--- Record extracts Enclosed Below ---
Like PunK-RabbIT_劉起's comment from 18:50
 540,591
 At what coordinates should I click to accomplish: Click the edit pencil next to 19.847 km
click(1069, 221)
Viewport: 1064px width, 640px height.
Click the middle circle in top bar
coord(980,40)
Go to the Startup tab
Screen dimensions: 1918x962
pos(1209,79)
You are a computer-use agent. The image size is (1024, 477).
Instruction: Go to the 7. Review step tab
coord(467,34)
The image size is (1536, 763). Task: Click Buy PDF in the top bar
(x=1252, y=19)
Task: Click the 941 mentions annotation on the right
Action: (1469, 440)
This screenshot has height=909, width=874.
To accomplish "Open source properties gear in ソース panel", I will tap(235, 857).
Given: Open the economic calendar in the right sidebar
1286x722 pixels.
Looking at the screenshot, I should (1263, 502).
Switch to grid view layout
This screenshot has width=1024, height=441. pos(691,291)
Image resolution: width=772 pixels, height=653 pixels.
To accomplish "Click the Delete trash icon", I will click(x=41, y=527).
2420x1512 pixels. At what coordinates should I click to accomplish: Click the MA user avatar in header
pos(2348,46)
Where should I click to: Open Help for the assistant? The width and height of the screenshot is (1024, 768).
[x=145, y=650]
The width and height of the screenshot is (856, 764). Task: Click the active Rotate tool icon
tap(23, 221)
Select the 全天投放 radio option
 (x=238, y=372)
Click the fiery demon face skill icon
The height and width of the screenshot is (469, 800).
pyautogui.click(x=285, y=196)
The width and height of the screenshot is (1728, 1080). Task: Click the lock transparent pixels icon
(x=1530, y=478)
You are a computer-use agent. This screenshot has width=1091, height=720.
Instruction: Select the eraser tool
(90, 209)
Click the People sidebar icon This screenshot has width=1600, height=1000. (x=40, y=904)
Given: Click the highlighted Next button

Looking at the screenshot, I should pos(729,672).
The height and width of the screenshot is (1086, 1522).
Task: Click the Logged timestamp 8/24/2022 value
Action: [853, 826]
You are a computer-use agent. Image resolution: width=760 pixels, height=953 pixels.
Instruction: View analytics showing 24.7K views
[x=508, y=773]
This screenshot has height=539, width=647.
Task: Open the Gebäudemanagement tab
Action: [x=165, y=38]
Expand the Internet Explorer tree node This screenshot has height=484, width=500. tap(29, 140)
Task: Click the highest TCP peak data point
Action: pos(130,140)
--- End of Enclosed Record extracts ---
(What to do) In your response, give all the records again with nothing altered.

(Output for this exercise)
Like PunK-RabbIT_劉起's comment from 18:50
 540,591
 At what coordinates should I click to accomplish: Click the edit pencil next to 19.847 km
click(1069, 221)
Viewport: 1064px width, 640px height.
Click the middle circle in top bar
coord(980,40)
Go to the Startup tab
Screen dimensions: 1918x962
pos(1209,79)
You are a computer-use agent. The image size is (1024, 477).
Instruction: Go to the 7. Review step tab
coord(467,34)
The image size is (1536, 763). Task: Click Buy PDF in the top bar
(x=1252, y=19)
Task: Click the 941 mentions annotation on the right
Action: (1469, 440)
This screenshot has height=909, width=874.
To accomplish "Open source properties gear in ソース panel", I will tap(235, 857).
Given: Open the economic calendar in the right sidebar
1286x722 pixels.
Looking at the screenshot, I should (1263, 502).
Switch to grid view layout
This screenshot has width=1024, height=441. pos(691,291)
Image resolution: width=772 pixels, height=653 pixels.
To accomplish "Click the Delete trash icon", I will click(x=41, y=527).
2420x1512 pixels. At what coordinates should I click to accomplish: Click the MA user avatar in header
pos(2348,46)
Where should I click to: Open Help for the assistant? The width and height of the screenshot is (1024, 768).
[x=145, y=650]
The width and height of the screenshot is (856, 764). Task: Click the active Rotate tool icon
tap(23, 221)
Select the 全天投放 radio option
 (x=238, y=372)
Click the fiery demon face skill icon
The height and width of the screenshot is (469, 800).
pyautogui.click(x=285, y=196)
The width and height of the screenshot is (1728, 1080). Task: Click the lock transparent pixels icon
(x=1530, y=478)
You are a computer-use agent. This screenshot has width=1091, height=720.
Instruction: Select the eraser tool
(90, 209)
Click the People sidebar icon This screenshot has width=1600, height=1000. (x=40, y=904)
Given: Click the highlighted Next button

Looking at the screenshot, I should pos(729,672).
The height and width of the screenshot is (1086, 1522).
Task: Click the Logged timestamp 8/24/2022 value
Action: [853, 826]
You are a computer-use agent. Image resolution: width=760 pixels, height=953 pixels.
Instruction: View analytics showing 24.7K views
[x=508, y=773]
This screenshot has height=539, width=647.
Task: Open the Gebäudemanagement tab
Action: [x=165, y=38]
Expand the Internet Explorer tree node This screenshot has height=484, width=500. tap(29, 140)
Task: Click the highest TCP peak data point
Action: pos(130,140)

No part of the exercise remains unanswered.